- [Exercise input]:
========================================
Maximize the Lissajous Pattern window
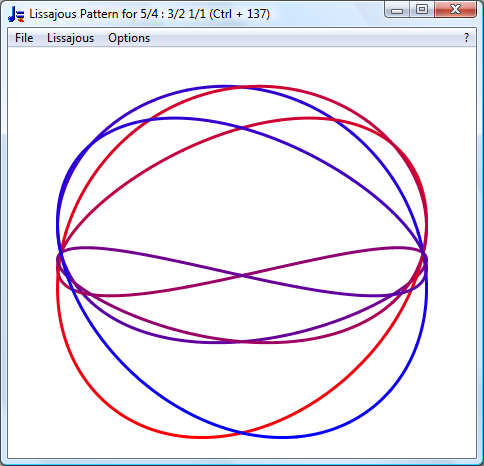Viewport: 484px width, 466px height. [x=422, y=9]
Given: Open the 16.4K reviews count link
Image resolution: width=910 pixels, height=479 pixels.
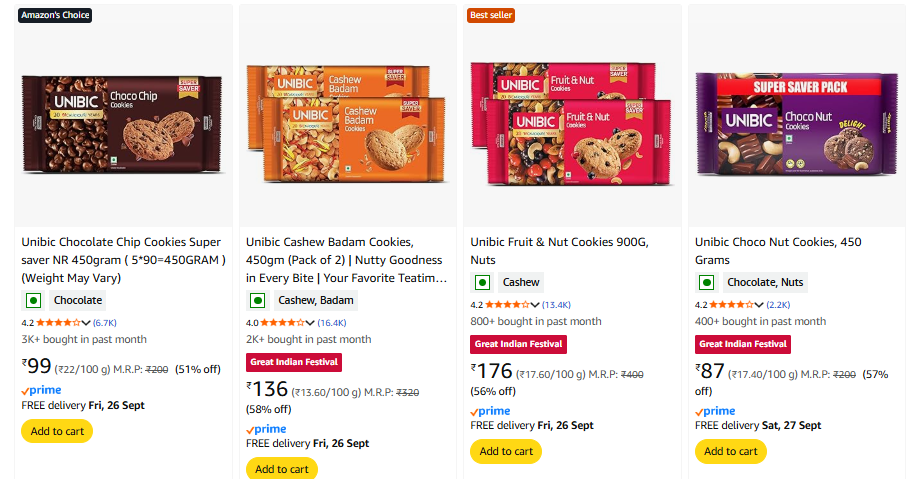Looking at the screenshot, I should point(332,323).
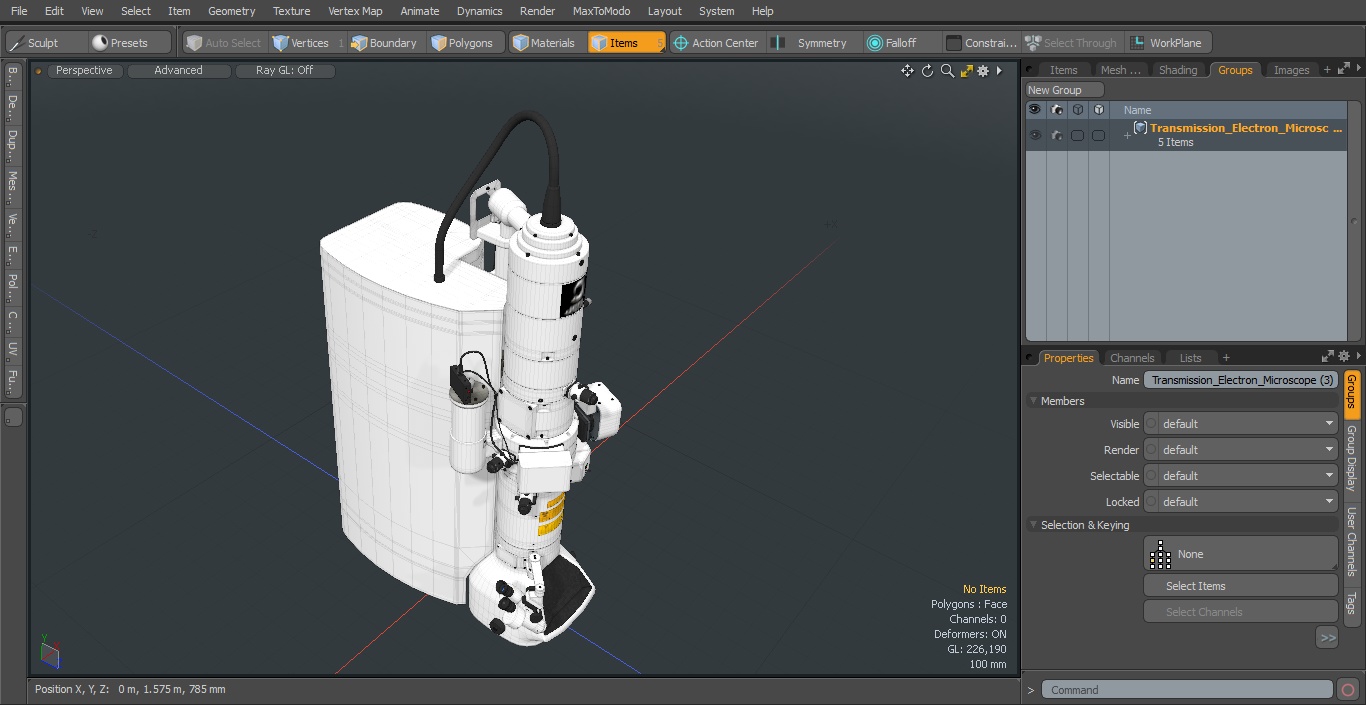The image size is (1366, 705).
Task: Toggle visibility eye for Transmission_Electron_Microscope group
Action: [x=1035, y=135]
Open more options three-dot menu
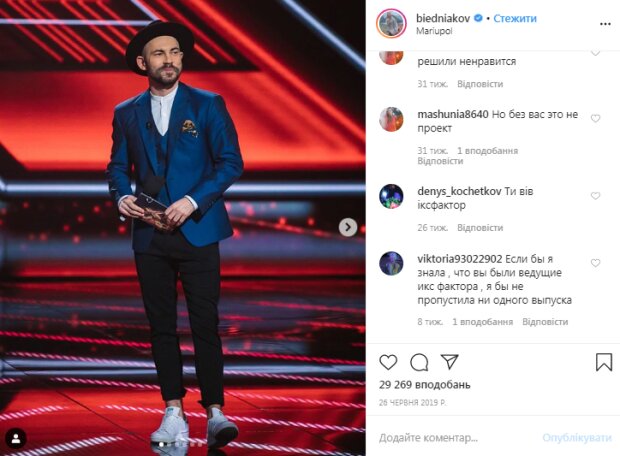 (605, 24)
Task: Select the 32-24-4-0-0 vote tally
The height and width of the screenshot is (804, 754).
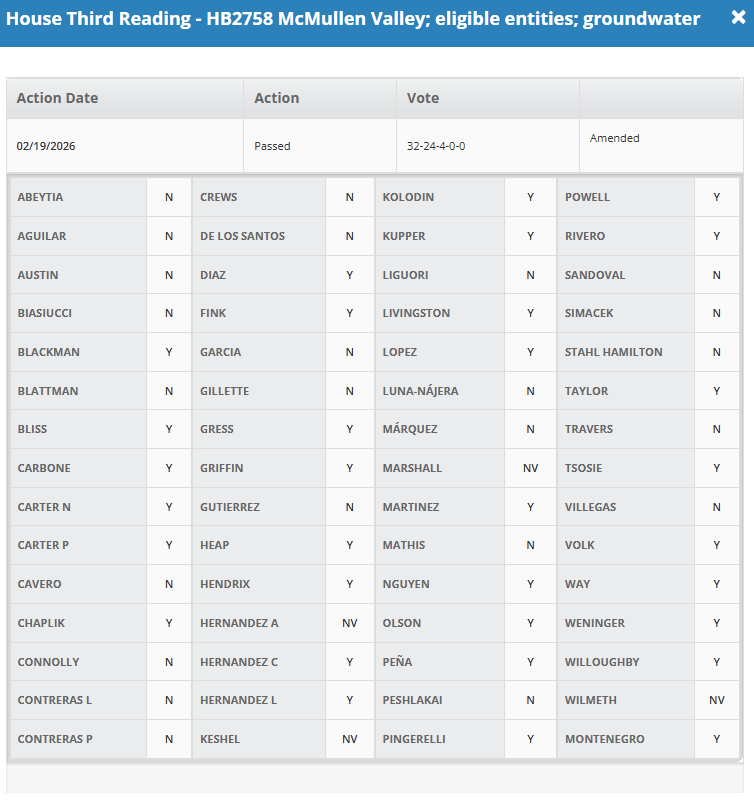Action: [436, 146]
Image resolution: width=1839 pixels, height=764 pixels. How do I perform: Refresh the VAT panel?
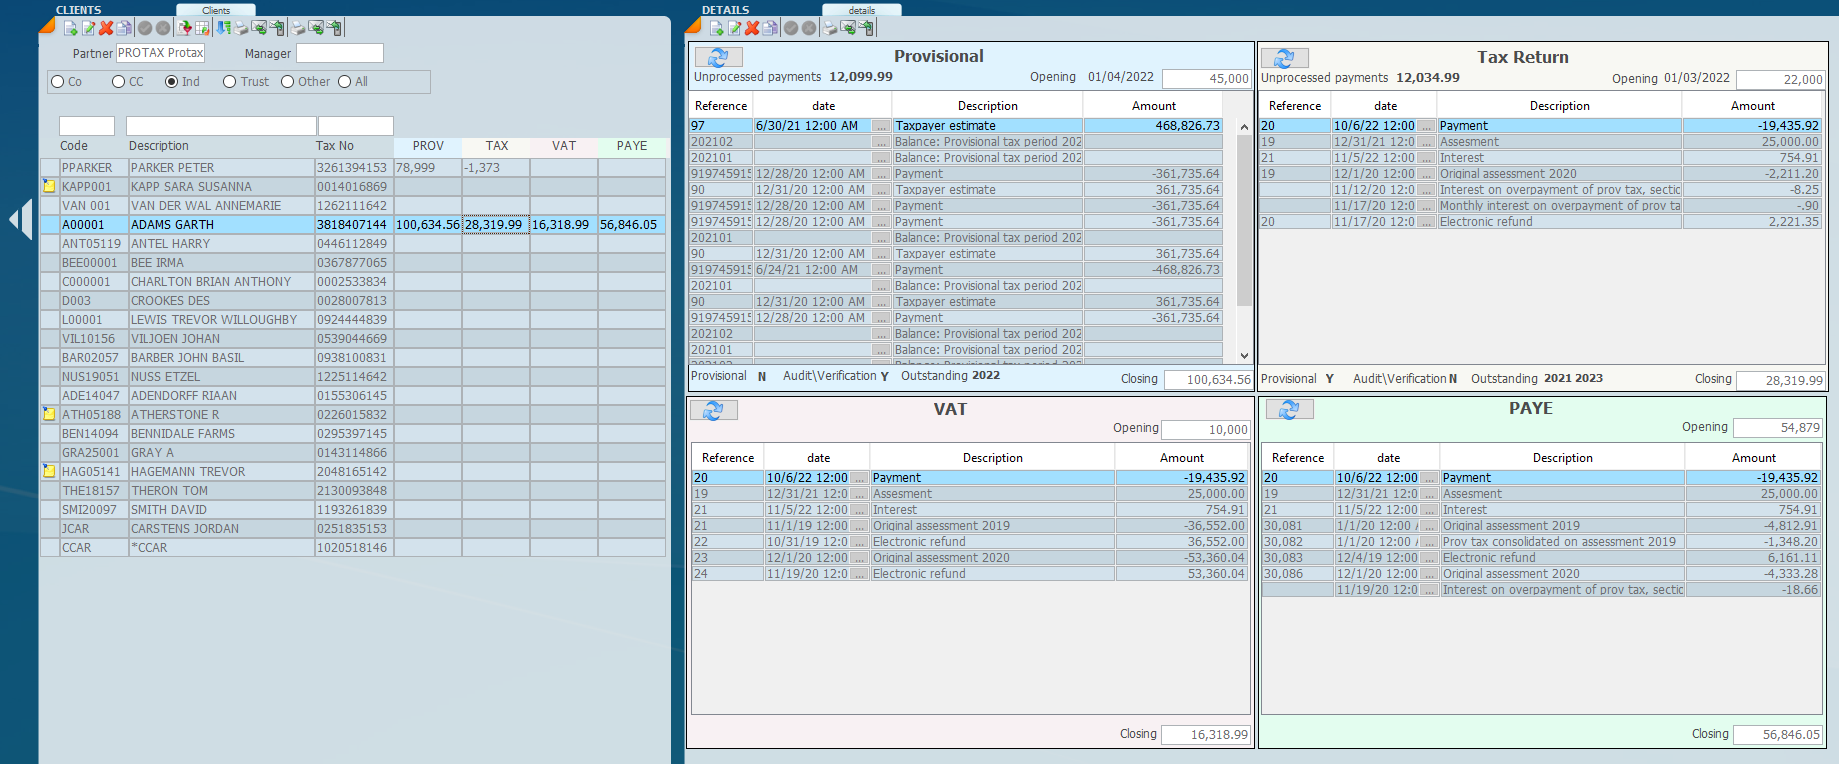point(713,410)
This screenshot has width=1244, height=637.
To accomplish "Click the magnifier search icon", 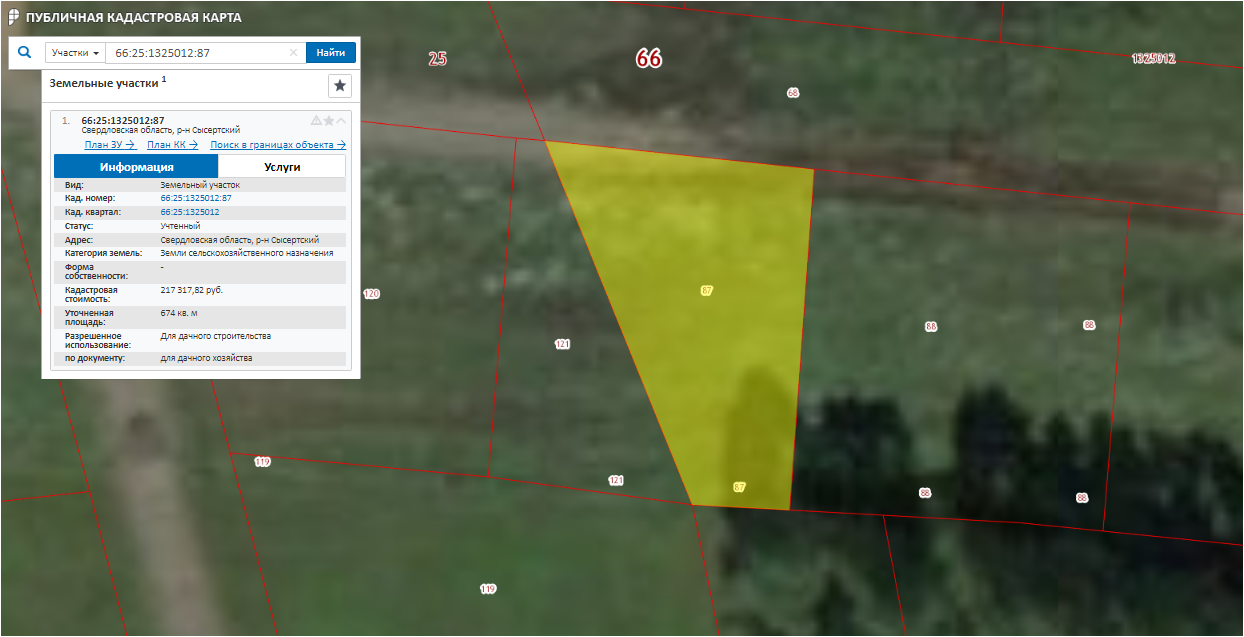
========================================
- [Work request]: Retype all the data exactly; skip the pictures.

- [Response for this exercise]:
Maximize the Lissajous Pattern window
Viewport: 484px width, 466px height. [x=422, y=9]
Given: Open the 16.4K reviews count link
Image resolution: width=910 pixels, height=479 pixels.
Looking at the screenshot, I should point(332,323).
The image size is (1366, 705).
Task: Toggle visibility eye for Transmission_Electron_Microscope group
Action: [x=1035, y=135]
Open more options three-dot menu
 (605, 24)
Task: Select the 32-24-4-0-0 vote tally
The height and width of the screenshot is (804, 754).
Action: [436, 146]
Image resolution: width=1839 pixels, height=764 pixels. How do I perform: Refresh the VAT panel?
point(713,410)
This screenshot has width=1244, height=637.
To accomplish "Click the magnifier search icon", 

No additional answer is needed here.